**Article:**
# Top 3 H.P. Lovecraft Stories



## Behelit (Feb 26, 2011)

Not limited to just a list. Feel free to review, critique, and/or discuss any of H.P. Lovecraft's stories. Share any information you may have in regards.

If you haven't heard/read any of his stories,

H.P. Lovecraft is known for his cosmic horror, the insignificance and fragility of man in such a vast universe. His settings tend to revolve around early 1900s New England yet contain much that is fantastical, dream-induced and unspeakably horrific. 

They do lean on the Sci-Fi, Horror, Supernatural element. 

I would recommend any of his collections. Be wary as some share a few of the same stories. I personally own two mass markets that are absolutely worth every penny, _Waking Up Screaming_ and _Shadows of Death_. Don't be thrown off by the titles.

The following is a link to H.P. Lovecraft Public Domain Audiobooks and E-Text 



_Beyond the Wall of Sleep_
_Celephais_
_The Shadow Over Innsmouth_


One thing that I find ironic about his writing is though I see him as descriptively brilliant he will fall back on words or phrases such as "unspeakable", "indescribable", "futile to try to describe". In retrospect, perhaps he likes to allow his readers to fill in the blank with their own imagination, fears, dreams, etc.


----------



## Ophiucha (Feb 27, 2011)

1. _At the Mountains of Madness_
2. _The Shadow over Innsmouth_
3. _The Dunwich Horror_, with _Call of Cthulhu_ as a close fourth.


----------



## Ravana (Mar 2, 2011)

_The Case of Charles Dexter Ward_… even if it is fairly obvious where he got the idea. (No, I'm not going to spoil it for you.)
"The Dunwich Horror"
_At the Mountains of Madness_

One word of warning for those not yet initiated into the cult: there are three different kinds of story that will appear under Lovecraft's name. The first are the ones written solely by him. The second are the ones he wrote as a "collaborator"–very often more of a ghost writer, nearly always as the dominant voice, no matter whose name appeared on it, and most of which are as good as his solo material… in a couple cases, as good as his best. (Most of these can be found under the cover _The Horror in the Museum,_ though as with all his stories they've all been reprinted in more than one place.)

**Stated problem 1:** Rewrite the records from the line with "Task: Select the" through the end of the records, replacing "bubble" with "message bubble" and leaving everything else unchanged.

Stored records
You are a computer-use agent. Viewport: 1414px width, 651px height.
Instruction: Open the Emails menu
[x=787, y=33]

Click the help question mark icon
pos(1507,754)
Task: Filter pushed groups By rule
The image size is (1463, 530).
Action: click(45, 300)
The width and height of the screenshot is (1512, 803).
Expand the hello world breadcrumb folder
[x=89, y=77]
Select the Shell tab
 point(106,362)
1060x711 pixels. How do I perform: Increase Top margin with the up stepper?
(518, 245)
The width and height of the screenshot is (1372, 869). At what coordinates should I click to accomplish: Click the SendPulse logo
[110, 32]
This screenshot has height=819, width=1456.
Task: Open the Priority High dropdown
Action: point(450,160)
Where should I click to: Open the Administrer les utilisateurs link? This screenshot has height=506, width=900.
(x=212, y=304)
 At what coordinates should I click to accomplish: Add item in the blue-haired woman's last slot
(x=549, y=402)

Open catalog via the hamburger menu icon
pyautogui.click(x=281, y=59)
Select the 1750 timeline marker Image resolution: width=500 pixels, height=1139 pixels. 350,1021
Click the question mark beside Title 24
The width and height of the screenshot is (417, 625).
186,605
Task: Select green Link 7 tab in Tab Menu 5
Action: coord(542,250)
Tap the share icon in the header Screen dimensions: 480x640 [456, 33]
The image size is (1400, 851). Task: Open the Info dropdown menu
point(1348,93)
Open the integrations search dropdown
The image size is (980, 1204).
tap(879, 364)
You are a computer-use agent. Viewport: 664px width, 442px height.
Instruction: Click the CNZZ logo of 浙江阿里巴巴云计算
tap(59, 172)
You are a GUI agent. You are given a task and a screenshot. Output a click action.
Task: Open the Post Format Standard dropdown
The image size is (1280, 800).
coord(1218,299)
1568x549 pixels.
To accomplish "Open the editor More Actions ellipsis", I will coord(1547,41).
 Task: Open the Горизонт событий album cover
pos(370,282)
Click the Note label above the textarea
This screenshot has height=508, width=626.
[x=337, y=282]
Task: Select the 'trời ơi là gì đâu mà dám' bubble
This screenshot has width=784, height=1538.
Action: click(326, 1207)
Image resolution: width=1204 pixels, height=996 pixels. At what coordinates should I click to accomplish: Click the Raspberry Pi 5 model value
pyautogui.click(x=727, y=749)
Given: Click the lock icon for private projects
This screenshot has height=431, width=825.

**Stated problem 2:** Extend the Lovecraft thread from the point where it stops.

**Task response 1:**
Task: Select the 'trời ơi là gì đâu mà dám' message bubble
This screenshot has width=784, height=1538.
Action: click(326, 1207)
Image resolution: width=1204 pixels, height=996 pixels. At what coordinates should I click to accomplish: Click the Raspberry Pi 5 model value
pyautogui.click(x=727, y=749)
Given: Click the lock icon for private projects
This screenshot has height=431, width=825.

**Task response 2:**
Then there's the third category, the ones written by Lovecraft "and" or "with" August Derleth. While Derleth may have been almost single-handedly responsible for keeping Lovecraftian fiction alive in the decades between his death and the resurgence of supernatural lit somewhere in the 70s or thereabouts, for which I am thankful, these posthumous "collaborations" contain very little that was written by Lovecraft himself, often no more than ideas excerpted from his correspondence… and Derleth, as the saying goes, was no Howie Lovecraft. One could construct a college writing course on how _not_ to write a story based solely upon the contrast between the two. (I got the same feeling I did from reading some of the Conan material "completed" by de Camp and Carter… for that matter, Carter wrote some Mythos fiction himself, and it's just as weak as Derleth's. I'm told that Derleth was actually fairly competent in other genres, but I've never felt the urge to verify this.) So unless and until you buy into the whole extended Mythos thing, and feel you have to read everything in it, avoid these like the plague.


----------



## Legerdemain (Mar 2, 2011)

My favorite is At the Mountains of Madness, but no clear second or third in my book.  Lots of fun and interesting stuff.


----------



## At Dusk I Reign (Mar 9, 2011)

After reading numerous Freudian interpretations of his work I really can't take Lovecraft seriously. I like his stories, don't get me wrong, and his influence on fantasy fiction in general is immeasurable. But as a human being he was an annoying little scrote, and his views on racial theory would've had me emptying my pint over his head. Still, who said authors had to be nice guys?


----------



## Behelit (Mar 10, 2011)

At Dusk I Reign said:


> After reading numerous Freudian interpretations of his work I really can't take Lovecraft seriously. I like his stories, don't get me wrong, and his influence on fantasy fiction in general is immeasurable. But as a human being he was an annoying little scrote, and his views on racial theory would've had me emptying my pint over his head. Still, who said authors had to be nice guys?



Hmm, not much in the way of racial theory registered with me while reading his stories. With the more obvious exception of _Facts Concerning the Late Arthur Jermyn and His Family_. I guess some people are more sensitive to those topics or perhaps I'm just a very awful reader and take most works at face value.

Never been fond of reading too deep into author's personal lives either.


----------



## Ophiucha (Mar 10, 2011)

Given that I near exclusively read rather old books, I've grown pretty used to racism, sexism, and miscellaneous bigotry and let it slide. When was Lovecraft about? 1920s? Certainly before Martin Luther King and his bunch. I'm not going to care if he was a racist. That's like complaining about sexism in Medieval literature.


----------



## Mdnight Falling (Mar 11, 2011)

I haven't heard of this author but I will certainly look into it.. I love my interesting reads and you guys give such good opinions and reviews on the books you like I have no choice but to feel compelled to read them >.<


----------



## At Dusk I Reign (Mar 11, 2011)

Behelit said:


> I guess some people are more sensitive to those topics...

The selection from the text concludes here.